Hilscher and Wilson compare the S&P ratings and their own failure score with actual defaults and come to a straightforward conclusion: Their simple indicator delivers much better predictions about expected defaults than the verdicts of the rating agencies. According to the paper, the failure score is almost twice as reliable:

“We find that this measure (…) is substantially more accurate than rating at predicting failure at horizons of 1 to 10 years. The higher accuracy in predicting the cumulative failure probability is driven by a much higher ability of failure score at predicting marginal default probabilities at horizons of up to 2 years and the fact that credit rating adds little information to marginal default prediction at horizons up to 5 years.”
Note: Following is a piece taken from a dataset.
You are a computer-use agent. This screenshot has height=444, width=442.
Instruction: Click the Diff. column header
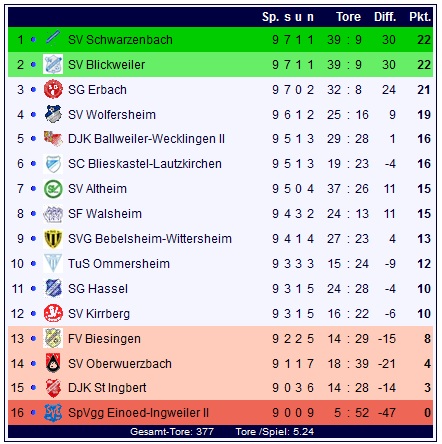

In his bestseller The Big Short, Michael Lewis further details the incompetence of Moody’s and S&P, showing how they recruit second-rate graduates who are easily outmanouvered by their Wall Street counterparts.

Incompetence is a charge not often laid at the feet of the agencies, at least not in the mainstream press. Portes suggests that governments simply ignore the agencies, whose ratings demonstrably have little long-term effect on bond yields. I have always found it weird that a small group of private companies are seen to wield such power — effectively the ability to decide social spending for entire nations. I hadn’t understood that this power is endowed by a credulous press and government.

But clearly some financial models need a measure of risk, and it’s almost as if any one will do even if it’s methodologically doubtful. Ratings changes also create news, and news creates volatility, which is the life-blood of traders. The banks and financial institutions need the agencies, and vice versa. It’d be a difficult job unwinding such a close relationship.